[Source excerpt]:
______
# Steam is stuck on connecting my account -fixed.



## Splinterdog (Jul 3, 2020)

One day everything was fine and then it wasn't, with Steam stuck on the _connecting Steam account_ dialogue window since yesterday.




So far I've tried running Windows in safe mode, running steam as admin, reinstalling Steam over the existing install, disconnecting the Internet to force it to go offline, but all to no avail.
The Steam processes appear in task manager, but the above dialogue is as far as I get. I'm still on Windows 10 1909 and my update history doesn't show any major updates in the last 14 days, so it's a head-scratcher.
On the other hand, my other gaming PC which is running the same level of Windows opens Steam just fine.
Before I uninstall Steam, after copying the steamapps folder, does anyone have any experience of this issue? It's annoying, but not insurmountable, I'm sure.
Thanks


----------



## Regeneration (Jul 3, 2020)

Delete all files in the Steam folder except of steam.exe, userdata, and steamapps. Ensure the connection isn't blocked by something like a firewall.


----------



## Jetster (Jul 3, 2020)

Try logging in on another PC


----------



## Splinterdog (Jul 3, 2020)

Regeneration said:


> Delete all files in the Steam folder except of steam.exe, userdata, and steamapps. Ensure the connection isn't blocked by something like a firewall.


That did the trick, so thanks for a very handy tip @Regeneration


----------
______
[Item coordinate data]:
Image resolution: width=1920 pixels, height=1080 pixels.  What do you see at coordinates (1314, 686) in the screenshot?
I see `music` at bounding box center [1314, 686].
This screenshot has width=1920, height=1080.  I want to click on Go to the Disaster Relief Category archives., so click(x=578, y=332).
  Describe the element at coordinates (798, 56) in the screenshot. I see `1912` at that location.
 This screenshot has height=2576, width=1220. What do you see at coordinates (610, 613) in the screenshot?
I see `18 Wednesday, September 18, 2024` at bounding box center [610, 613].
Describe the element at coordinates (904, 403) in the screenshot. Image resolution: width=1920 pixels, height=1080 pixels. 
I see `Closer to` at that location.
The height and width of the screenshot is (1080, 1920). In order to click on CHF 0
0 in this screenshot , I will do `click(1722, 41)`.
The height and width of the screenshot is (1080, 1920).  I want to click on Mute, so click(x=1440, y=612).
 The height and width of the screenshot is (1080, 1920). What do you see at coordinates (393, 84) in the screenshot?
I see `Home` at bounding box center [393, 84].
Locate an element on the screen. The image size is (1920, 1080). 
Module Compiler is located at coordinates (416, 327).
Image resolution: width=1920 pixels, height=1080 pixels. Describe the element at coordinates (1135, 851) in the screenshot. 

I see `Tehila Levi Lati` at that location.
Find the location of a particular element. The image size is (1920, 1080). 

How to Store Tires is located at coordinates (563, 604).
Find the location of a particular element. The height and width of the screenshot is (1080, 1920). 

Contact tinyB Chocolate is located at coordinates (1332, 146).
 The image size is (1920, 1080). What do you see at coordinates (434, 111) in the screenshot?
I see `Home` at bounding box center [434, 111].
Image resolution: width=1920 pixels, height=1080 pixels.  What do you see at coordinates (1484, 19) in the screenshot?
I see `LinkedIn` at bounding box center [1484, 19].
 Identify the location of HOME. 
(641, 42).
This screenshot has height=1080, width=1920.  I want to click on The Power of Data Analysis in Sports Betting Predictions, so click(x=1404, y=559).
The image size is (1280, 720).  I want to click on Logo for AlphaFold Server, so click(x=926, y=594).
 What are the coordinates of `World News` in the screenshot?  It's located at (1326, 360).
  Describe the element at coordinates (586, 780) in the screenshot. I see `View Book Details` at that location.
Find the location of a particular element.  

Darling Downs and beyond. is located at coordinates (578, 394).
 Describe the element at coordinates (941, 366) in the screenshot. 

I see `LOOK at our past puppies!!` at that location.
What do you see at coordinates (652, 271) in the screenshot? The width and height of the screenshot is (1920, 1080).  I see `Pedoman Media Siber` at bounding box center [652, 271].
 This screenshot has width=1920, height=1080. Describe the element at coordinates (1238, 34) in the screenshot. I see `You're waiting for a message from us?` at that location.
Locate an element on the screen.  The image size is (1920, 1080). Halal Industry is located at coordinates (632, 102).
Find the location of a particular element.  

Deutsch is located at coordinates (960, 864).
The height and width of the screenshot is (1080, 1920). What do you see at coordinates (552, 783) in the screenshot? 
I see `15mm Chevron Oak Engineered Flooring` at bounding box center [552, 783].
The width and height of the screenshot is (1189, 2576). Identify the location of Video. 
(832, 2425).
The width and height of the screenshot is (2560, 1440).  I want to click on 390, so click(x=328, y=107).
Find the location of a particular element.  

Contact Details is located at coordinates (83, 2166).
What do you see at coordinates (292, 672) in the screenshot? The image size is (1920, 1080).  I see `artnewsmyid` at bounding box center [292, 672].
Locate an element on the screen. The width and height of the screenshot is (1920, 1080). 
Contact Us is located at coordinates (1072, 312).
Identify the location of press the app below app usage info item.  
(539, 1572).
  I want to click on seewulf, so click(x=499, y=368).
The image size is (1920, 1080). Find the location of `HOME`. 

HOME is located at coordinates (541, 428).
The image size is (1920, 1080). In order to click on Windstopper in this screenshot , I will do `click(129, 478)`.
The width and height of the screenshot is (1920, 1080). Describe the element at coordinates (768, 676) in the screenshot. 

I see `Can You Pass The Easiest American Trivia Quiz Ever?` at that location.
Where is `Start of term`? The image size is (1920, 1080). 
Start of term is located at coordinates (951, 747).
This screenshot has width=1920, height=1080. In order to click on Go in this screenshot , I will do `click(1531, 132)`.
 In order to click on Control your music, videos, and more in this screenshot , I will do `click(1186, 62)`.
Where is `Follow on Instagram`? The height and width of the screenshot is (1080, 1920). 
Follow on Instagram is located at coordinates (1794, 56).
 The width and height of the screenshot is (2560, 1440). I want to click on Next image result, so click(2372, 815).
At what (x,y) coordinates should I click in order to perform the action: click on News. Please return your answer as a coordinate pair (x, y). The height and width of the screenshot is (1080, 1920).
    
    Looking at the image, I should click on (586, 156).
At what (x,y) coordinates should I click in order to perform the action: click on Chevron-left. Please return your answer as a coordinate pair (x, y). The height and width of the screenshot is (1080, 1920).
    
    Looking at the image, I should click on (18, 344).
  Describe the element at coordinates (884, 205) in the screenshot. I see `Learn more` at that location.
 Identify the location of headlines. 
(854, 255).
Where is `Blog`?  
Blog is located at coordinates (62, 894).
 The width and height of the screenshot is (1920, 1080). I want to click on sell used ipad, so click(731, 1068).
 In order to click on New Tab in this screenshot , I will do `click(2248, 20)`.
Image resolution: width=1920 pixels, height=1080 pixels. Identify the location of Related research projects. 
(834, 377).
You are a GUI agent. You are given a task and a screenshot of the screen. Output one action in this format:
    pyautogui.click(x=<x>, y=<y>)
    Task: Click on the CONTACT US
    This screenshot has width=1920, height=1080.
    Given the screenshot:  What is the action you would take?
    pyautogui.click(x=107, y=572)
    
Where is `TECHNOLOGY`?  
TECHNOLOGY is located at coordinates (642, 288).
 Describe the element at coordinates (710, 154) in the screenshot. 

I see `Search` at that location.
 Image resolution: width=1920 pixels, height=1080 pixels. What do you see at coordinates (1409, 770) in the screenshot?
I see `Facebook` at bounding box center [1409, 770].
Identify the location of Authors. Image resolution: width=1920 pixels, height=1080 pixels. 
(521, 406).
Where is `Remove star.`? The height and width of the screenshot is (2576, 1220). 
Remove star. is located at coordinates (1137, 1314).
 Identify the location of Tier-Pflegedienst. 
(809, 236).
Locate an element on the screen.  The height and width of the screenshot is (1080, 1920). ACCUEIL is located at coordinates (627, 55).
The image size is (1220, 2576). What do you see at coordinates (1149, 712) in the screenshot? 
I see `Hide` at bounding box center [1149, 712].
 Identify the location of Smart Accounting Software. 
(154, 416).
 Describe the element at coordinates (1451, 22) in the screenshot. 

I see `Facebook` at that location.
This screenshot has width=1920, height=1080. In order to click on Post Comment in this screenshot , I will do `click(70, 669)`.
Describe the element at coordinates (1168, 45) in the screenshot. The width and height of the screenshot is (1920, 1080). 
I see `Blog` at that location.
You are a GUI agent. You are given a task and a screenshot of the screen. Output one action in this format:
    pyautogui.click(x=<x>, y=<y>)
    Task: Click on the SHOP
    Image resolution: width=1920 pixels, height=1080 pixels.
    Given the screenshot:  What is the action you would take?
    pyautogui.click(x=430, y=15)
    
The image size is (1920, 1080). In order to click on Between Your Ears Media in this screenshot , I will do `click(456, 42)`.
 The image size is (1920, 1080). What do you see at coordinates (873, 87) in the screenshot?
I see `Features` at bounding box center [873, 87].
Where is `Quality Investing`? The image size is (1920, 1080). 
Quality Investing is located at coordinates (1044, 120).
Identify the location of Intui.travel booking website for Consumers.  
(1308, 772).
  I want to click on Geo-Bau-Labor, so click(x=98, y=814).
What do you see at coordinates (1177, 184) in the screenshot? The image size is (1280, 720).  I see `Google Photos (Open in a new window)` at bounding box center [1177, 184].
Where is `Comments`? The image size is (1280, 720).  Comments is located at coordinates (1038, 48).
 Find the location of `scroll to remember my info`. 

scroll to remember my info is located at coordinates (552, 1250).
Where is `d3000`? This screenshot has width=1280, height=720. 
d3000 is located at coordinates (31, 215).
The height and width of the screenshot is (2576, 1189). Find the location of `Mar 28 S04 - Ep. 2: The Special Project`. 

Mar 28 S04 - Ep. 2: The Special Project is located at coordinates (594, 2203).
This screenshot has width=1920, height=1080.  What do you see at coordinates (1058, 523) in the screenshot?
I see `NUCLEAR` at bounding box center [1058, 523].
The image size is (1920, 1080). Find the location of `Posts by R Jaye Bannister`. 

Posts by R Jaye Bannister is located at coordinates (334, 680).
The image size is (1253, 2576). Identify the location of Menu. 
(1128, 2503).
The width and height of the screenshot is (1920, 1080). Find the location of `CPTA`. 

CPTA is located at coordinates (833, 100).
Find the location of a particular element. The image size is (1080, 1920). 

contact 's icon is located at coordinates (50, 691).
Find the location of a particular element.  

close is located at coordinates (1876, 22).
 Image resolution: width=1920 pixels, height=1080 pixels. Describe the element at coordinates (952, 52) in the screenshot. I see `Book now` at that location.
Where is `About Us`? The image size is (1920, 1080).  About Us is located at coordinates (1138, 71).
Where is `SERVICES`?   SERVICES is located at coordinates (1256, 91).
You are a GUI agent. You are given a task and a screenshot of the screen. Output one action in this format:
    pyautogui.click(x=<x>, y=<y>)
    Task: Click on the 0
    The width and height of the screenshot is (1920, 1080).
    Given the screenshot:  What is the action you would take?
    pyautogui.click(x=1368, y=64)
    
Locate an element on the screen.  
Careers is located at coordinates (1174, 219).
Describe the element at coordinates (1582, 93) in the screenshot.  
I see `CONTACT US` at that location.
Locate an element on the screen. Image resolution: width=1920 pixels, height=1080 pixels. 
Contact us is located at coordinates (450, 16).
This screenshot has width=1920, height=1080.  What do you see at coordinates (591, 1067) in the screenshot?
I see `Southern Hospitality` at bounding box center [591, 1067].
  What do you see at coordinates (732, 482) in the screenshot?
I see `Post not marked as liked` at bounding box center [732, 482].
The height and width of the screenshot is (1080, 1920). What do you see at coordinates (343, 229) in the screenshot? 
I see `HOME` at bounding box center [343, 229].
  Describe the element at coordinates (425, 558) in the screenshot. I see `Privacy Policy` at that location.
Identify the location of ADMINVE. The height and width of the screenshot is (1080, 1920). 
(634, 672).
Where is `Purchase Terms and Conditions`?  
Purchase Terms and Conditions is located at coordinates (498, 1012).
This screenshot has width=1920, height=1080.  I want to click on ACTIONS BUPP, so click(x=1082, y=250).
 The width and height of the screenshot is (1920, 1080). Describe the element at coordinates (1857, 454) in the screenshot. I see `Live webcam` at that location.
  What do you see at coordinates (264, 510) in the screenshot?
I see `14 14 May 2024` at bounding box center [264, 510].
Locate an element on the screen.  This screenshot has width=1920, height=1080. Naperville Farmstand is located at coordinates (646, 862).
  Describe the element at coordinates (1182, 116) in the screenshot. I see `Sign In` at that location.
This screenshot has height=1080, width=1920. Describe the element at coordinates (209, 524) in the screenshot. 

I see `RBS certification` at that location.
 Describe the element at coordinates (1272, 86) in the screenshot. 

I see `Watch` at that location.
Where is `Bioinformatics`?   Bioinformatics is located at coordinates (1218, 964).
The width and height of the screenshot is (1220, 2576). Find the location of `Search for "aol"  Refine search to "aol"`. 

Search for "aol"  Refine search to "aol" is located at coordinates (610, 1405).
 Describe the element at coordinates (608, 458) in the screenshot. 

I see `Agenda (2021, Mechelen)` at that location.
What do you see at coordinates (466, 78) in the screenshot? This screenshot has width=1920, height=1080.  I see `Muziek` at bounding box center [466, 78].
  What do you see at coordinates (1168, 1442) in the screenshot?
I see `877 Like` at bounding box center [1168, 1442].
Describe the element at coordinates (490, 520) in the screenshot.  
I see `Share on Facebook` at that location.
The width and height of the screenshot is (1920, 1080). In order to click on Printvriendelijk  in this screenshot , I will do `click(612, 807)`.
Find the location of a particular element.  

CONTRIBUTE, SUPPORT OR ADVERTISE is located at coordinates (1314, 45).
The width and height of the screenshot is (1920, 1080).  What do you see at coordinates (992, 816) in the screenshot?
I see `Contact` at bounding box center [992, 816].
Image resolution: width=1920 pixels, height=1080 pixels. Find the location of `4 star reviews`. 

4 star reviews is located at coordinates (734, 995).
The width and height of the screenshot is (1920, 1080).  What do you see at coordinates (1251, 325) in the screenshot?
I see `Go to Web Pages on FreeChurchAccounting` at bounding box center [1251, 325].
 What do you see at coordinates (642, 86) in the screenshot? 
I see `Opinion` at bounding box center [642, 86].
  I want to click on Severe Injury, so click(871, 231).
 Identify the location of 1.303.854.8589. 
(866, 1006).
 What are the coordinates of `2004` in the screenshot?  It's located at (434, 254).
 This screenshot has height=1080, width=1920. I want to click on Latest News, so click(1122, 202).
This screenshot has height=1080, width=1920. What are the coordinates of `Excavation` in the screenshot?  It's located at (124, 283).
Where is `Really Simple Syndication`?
______
[Problems]:
1. In the Steam forum thread, which three items should be kept when deleting everything else in the Steam folder?
2. Reproduce the Steam forum thread's text between "# Steam is stuck" and "Steam just fine.", inclusive.

[Solutions to the tasks]:
1. steam.exe, userdata, and steamapps

2.
# Steam is stuck on connecting my account -fixed.



## Splinterdog (Jul 3, 2020)

One day everything was fine and then it wasn't, with Steam stuck on the _connecting Steam account_ dialogue window since yesterday.




So far I've tried running Windows in safe mode, running steam as admin, reinstalling Steam over the existing install, disconnecting the Internet to force it to go offline, but all to no avail.
The Steam processes appear in task manager, but the above dialogue is as far as I get. I'm still on Windows 10 1909 and my update history doesn't show any major updates in the last 14 days, so it's a head-scratcher.
On the other hand, my other gaming PC which is running the same level of Windows opens Steam just fine.